If a baby is born prematurely, or at a low birth weight, he or she is monitored closely in the neonatal intensive care unit of the hospital from time of birth. In extreme cases of child abuse, or shaken baby syndrome, a pediatric neurologist called to the hospital’s emergency or NICU unit will diagnosis the child’s condition. In the majority of cases, the child will attend regular well-baby visits where the pediatrician first uncovers signs of Cerebral Palsy during examination. In some cases, it is the parents who notice symptoms which they relay to the child’s doctor during these visits.

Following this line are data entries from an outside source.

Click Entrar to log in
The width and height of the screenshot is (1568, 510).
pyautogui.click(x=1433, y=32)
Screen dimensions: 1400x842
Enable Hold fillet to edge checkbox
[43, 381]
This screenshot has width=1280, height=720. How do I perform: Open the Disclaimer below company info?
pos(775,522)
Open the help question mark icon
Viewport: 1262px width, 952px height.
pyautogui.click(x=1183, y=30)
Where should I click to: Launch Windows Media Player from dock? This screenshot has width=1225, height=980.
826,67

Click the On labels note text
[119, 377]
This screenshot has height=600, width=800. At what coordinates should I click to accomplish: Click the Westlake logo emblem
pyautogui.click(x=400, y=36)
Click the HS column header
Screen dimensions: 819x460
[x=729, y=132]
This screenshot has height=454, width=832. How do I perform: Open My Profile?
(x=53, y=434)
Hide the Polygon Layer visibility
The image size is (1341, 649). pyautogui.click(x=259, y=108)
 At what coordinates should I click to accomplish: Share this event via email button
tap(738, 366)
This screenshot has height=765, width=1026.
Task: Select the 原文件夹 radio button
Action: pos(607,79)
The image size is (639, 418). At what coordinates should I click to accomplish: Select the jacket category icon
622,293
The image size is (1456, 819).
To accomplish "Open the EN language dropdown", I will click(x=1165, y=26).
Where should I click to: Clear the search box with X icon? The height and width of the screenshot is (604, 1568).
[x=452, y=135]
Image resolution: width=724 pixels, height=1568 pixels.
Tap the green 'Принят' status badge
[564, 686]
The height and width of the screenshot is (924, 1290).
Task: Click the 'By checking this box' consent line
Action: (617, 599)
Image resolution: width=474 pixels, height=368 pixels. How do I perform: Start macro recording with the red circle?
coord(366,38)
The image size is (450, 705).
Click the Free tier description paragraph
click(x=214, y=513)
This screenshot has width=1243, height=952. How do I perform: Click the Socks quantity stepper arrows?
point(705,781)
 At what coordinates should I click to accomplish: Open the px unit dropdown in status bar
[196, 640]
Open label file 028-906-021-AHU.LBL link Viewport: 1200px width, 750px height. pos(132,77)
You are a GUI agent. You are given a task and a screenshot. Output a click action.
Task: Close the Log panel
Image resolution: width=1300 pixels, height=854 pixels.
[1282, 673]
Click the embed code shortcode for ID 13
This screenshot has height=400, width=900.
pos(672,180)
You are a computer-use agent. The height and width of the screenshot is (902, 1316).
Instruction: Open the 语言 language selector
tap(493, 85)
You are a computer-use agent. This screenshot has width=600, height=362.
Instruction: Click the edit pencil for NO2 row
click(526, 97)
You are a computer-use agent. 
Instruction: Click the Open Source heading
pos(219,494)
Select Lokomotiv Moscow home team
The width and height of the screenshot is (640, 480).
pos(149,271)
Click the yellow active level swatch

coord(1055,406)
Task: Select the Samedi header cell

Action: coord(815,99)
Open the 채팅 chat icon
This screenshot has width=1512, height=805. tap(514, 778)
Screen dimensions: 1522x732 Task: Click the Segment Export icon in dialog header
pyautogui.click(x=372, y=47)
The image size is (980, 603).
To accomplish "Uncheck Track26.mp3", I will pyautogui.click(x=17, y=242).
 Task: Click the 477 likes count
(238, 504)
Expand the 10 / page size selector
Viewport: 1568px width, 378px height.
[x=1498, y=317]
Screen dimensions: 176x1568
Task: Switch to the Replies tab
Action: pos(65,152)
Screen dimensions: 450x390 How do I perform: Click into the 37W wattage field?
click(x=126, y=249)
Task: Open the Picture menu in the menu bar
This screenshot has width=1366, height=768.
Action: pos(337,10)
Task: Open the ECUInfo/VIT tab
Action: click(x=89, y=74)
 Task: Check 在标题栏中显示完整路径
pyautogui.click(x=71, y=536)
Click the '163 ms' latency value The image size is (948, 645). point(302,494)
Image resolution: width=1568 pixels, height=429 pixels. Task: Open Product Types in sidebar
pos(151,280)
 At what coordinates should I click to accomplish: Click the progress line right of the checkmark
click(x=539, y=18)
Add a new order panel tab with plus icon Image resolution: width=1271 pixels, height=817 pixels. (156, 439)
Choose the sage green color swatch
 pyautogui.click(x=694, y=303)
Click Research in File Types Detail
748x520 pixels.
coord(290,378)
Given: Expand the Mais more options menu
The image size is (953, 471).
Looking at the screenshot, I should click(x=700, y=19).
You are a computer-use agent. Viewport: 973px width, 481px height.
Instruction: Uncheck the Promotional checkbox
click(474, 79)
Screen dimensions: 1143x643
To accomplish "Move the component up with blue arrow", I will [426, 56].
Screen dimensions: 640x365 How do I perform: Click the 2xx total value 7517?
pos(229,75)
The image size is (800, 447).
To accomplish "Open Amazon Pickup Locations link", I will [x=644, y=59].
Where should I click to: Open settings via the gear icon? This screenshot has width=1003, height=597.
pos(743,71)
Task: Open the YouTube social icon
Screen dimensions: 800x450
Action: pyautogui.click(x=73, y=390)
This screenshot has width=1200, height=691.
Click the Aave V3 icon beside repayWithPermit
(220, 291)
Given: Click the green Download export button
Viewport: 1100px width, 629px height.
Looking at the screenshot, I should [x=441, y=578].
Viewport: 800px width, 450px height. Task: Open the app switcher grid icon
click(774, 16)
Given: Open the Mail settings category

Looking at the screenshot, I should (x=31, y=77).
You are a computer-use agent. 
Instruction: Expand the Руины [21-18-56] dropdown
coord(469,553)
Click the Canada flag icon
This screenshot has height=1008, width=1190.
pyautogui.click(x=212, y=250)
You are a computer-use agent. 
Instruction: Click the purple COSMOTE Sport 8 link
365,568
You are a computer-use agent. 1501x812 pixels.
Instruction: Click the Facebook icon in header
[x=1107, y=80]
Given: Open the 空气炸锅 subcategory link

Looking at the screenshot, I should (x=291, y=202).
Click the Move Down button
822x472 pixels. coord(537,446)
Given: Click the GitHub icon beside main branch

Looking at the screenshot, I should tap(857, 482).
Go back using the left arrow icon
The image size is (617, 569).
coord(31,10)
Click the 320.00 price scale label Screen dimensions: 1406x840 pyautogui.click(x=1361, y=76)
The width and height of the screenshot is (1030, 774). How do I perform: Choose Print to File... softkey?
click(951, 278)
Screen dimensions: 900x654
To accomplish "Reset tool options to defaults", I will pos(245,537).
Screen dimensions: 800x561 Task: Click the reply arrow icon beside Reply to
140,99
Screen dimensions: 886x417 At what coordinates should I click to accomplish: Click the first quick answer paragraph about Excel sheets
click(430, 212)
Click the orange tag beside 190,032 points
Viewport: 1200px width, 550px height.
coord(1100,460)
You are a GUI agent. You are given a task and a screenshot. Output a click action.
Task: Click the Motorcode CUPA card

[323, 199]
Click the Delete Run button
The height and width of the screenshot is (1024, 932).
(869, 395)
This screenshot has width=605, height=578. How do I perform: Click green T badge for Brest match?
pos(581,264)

Developmental delay, abnormal growth charts, impaired muscle tone, and abnormal reflexes are early indications of Cerebral Palsy. Because there is no test that definitely confirms or rules out Cerebral Palsy, other conditions must be excluded from the list of possible causes, and Cerebral Palsy must be fully considered. Other disorders and conditions can appear as Cerebral Palsy, and Cerebral Palsy is often accompanied by associated conditions that complicate the process of diagnosis.
The medical examination process can involve multiple doctors, tests, and appointments.
The child’s pediatrician is likely to refer the child to one or more of the following medical specialists to obtain a formal Cerebral Palsy diagnosis. The care team for diagnosis may include:
- Developmental Behavioral Pediatrician
- Orthopedic Surgeon
- Pediatric Geneticists
Since there is no definitive test that can diagnose Cerebral Palsy, doctor’s may utilize one, or a combination, of the following to aid the diagnosis process:
- Assessing reproductive health factors
- Reviewing paternal health records
- Reviewing pregnancy, labor and delivery records
- Reviewing newborn screens conducted at birth
- Considering APGAR score
- Reviewing baby birth, medical, developmental and growth records
- Performing a physical examination of baby
- Performing additional screens (hearing, fatty acids, amino acids and hemoglobinopathies)
- Conducting neuroimaging tests to determine if brain damage exists
- Performing electroencephalography (EEG) or electromyography (EMG) to analyze nervous system function
- Conducting lab tests (blood work, urinalysis or genetic testing)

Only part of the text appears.